Movement of various amino acids from the cell intestine into the blood
134
The malfunction of active transport leads to this genetic disorder that affects the active transport of Cl- into cells.
Cystic Fibrosis
135
This moves Na+ out of cells and K into cells
Sodium Potassium Pump
136
This involves the active transport of one substance, such as Na+, across the cell membrane, establishing a concentration gradient, which then provides the energy for moving a second substance across the membrane.
Secondary Active Transport
137
The diffusing substance moves in the same direction as the transported substance.
Cotransport
138
The diffusing substance moves in a direction opposite to that of the transported substance.
Countertransport
139
This refers to a cellular process wherein large water-soluble molecules, which are typically resistant to transportation by carrier molecules, alongside small particles and complete cells, are conveyed across cellular membranes.
Vesicular Transport
140
This transportation mechanism primarily relies on specialized membrane-bound sacs.
Vesicles
141
This is the packaging of extracellular materials in a vesicle at the cell surface for import into the cell.
Endocytosis
142
What does Endocytosis involve?
Involves cells taking in substances from outside the cell by engulfing them in a vesicle derived from the cell membrane.
143
This is often used for endocytosis when solid particles are ingested.
Phagocytes (Cell-eating)
144
This is distinguished from phagocytosis in that much smaller vesicles are formed and they contain liquid rather than solid particles.
Pinocytosis (Cell-drinking) [BULK-PHASE ENDOCYTOSIS]
145
This is a form of endocytosis in which receptor proteins on the cell surface are used to capture a specific target molecule.
Receptor-Mediated Endocytosis
146
This is the release of substances from the cell through the fusion of a vesicle with the cell membrane.
Exocytosis
147
Where is Exocytosis important?
Secretory and Nerve Cells
148
This is the process of creating protein molecules
Protein Synthesis
149
This is the process whereby information stored in DNA directs protein synthesis; includes the processes of transcription and translation.
Gene Expression
150
This is the sequence of three nucleotides in mRNA that codes specific amino acids in a protein.
CODONS
151
How many codons and amino acids?
There are 64 possible mRNA codons, but only 20 amino acids.
152
This occurs in the nucleus.
Transcription
153
This is a series of events that takes place in a cell as it
grows and divides.
Cell Cycle
154
The longer phase of the cell cycle. With high metabolic activity and DNA replication.
Interphase
155
What happens during Interphase?
Production of additional organelles. This is where DNA exists as thin threads of chromatin
156
What happens during the S phase of interphrase?

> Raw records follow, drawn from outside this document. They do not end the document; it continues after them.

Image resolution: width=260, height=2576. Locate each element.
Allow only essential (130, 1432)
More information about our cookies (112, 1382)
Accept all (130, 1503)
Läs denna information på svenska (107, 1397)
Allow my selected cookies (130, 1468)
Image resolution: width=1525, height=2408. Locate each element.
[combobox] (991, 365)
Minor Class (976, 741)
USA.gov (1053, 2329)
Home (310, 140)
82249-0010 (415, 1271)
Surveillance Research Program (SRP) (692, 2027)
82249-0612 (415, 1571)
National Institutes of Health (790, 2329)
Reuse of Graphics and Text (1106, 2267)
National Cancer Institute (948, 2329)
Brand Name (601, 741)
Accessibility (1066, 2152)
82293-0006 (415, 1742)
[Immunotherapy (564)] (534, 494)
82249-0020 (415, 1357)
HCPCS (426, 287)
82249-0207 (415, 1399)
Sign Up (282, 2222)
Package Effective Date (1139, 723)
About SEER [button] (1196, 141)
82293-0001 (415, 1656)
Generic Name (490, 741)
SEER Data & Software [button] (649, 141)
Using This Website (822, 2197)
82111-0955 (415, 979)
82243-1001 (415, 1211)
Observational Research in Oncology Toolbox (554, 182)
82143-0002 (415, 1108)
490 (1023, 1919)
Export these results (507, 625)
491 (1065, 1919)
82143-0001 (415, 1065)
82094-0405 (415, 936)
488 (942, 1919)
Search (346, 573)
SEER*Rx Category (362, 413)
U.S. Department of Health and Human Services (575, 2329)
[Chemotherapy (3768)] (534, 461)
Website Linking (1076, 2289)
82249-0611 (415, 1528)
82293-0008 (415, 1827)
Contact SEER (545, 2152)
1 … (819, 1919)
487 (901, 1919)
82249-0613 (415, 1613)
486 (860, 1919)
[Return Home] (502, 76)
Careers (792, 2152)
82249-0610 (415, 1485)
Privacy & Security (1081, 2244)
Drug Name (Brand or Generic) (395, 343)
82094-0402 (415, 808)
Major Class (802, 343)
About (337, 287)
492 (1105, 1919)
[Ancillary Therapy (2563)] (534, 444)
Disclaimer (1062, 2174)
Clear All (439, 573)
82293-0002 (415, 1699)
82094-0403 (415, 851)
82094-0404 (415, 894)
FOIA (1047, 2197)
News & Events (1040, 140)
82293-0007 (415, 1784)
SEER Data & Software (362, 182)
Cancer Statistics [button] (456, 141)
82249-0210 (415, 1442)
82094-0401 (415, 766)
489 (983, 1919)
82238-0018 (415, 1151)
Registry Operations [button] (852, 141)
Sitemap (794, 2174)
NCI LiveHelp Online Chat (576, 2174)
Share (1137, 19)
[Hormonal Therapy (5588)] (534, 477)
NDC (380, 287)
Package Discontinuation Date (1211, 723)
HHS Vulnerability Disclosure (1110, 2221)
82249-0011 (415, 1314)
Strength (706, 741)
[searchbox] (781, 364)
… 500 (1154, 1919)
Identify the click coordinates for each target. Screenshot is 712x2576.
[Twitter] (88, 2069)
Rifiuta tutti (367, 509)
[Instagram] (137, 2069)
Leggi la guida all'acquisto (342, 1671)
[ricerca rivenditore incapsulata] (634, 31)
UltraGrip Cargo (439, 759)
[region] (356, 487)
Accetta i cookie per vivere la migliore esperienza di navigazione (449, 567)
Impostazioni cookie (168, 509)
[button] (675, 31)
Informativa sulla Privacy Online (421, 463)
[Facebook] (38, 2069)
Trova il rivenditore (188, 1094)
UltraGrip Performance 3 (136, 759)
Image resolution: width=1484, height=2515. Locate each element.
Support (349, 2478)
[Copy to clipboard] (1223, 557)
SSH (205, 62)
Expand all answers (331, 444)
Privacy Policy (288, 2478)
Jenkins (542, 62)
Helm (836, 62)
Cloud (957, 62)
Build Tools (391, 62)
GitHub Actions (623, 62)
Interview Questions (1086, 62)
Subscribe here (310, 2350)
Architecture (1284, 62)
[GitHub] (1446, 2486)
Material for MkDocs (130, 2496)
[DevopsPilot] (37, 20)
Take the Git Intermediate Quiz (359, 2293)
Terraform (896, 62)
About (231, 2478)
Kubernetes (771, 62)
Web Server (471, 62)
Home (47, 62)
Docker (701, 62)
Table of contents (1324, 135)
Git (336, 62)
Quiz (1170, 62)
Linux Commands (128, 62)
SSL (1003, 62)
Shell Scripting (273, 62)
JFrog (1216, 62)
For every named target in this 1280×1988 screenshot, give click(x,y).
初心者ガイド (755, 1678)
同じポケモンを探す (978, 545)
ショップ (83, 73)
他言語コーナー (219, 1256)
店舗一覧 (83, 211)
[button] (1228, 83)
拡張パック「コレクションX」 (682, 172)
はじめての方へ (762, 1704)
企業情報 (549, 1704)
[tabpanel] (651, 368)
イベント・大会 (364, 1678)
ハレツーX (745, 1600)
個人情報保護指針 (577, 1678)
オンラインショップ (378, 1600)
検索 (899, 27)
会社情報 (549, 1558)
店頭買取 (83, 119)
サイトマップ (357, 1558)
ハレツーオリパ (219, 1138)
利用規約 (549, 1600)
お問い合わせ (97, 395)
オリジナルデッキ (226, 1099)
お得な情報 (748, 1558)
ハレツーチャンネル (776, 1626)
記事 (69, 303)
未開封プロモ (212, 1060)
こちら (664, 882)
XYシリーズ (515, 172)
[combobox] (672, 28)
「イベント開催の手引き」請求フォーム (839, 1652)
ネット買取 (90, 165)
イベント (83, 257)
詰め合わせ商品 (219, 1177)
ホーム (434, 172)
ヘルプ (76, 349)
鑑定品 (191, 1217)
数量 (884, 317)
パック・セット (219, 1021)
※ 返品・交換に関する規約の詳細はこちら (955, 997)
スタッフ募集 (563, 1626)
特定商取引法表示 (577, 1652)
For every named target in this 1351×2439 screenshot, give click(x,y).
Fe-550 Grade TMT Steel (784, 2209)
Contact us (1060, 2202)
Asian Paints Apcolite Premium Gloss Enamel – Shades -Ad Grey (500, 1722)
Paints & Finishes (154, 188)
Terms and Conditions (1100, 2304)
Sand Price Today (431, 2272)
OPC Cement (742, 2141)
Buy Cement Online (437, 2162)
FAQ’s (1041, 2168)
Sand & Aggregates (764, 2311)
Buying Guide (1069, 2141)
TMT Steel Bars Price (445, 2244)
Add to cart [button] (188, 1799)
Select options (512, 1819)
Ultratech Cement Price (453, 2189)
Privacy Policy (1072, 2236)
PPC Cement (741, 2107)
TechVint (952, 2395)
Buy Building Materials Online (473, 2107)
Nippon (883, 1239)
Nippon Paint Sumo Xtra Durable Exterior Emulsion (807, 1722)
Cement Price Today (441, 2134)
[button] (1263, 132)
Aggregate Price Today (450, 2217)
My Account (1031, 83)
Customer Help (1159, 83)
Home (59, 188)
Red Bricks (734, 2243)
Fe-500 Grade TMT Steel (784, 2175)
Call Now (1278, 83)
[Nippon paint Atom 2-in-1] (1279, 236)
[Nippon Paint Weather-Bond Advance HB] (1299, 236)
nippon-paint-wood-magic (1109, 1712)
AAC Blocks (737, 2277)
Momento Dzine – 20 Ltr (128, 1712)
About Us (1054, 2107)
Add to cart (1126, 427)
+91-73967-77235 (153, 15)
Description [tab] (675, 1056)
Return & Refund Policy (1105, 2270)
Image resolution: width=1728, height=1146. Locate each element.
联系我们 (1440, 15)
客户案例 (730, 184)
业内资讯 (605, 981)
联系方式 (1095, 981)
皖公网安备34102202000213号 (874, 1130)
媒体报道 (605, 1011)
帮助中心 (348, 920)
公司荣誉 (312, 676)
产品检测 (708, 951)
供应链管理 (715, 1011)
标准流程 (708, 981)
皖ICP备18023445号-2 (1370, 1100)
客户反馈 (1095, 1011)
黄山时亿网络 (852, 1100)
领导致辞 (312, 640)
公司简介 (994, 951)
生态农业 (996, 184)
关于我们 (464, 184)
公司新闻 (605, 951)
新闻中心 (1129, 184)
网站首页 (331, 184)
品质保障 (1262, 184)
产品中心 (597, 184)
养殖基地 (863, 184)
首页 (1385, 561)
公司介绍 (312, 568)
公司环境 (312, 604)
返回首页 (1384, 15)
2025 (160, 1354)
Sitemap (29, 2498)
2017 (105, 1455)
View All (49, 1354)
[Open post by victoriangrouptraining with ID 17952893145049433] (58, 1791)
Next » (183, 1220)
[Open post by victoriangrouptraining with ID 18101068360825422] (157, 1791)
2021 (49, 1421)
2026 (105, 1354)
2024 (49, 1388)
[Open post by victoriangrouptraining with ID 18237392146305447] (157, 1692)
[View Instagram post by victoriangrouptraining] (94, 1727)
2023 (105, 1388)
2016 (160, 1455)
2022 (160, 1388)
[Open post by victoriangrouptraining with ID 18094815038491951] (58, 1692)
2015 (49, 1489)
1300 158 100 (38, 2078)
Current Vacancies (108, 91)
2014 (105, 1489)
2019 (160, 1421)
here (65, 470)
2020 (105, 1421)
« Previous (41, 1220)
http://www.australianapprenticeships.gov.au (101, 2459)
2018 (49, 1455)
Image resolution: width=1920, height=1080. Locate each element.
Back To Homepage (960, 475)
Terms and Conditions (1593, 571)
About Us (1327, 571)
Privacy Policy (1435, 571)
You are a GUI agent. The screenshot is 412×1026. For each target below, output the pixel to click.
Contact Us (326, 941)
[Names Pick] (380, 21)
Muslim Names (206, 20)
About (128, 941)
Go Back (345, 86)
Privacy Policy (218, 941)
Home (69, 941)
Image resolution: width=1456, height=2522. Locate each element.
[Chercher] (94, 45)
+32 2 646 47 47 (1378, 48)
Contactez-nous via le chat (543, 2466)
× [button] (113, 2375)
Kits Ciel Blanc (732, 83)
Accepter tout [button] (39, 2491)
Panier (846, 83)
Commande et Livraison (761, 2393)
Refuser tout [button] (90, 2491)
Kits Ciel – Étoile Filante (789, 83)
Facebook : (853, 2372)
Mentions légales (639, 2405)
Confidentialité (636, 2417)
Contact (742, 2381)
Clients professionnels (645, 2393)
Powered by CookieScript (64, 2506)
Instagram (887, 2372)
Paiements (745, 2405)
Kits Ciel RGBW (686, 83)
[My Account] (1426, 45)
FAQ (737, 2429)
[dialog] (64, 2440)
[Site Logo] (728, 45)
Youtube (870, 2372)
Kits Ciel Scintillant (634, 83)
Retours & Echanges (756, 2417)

DNA molecules are replicated.
157
What is under the Mitotic Phase?
1. Mitosis
2. Cytokinesis
158
Steps in Mitosis
a. Prophase
b. Metaphase
c. Anaphase
d. Telophase
159
This is the formation of daughter cells from single-parent cells.
Cell Division
160
Each of our body cells except for reproductive
cells contain ________.
Diploid
161
This phase is where Chromatin condenses into chromosomes.
Prophase
162
What happens during Prophase?
○ Centrioles move to the opposite ends
○ Spindle fibers extend between the centriole pairs
○ Nucleolus and the nuclear envelope disappear
163
This phase is where all the genetic material condenses into chromosomes
Metaphase
164
What do you call the equator of the cell?
Equatorial Plane
165
This is the shortest phase
Anaphase
166
This phase is where the centromeres divide, and the sister chromatids of each chromosome are pulled apart
Anaphase
167
What structure separates the chromosomes?
Mitotic Spindle
168
What happens in Telophase?
○ Chromosomal movement stops
○ Chromosomes uncoil (chromatin)
○ Nuclear envelopes and the nucleoli form
○ Mitotic spindle breaks up
○ Cytoplasm begins to divide to form two cells
169
This is the division of the cell’s cytoplasm and organelles
Cytokinesis
170
What happens in Cytokinesis?
The formation of cleavage furrow and the Completion of cytokinesis marks the end of cell division.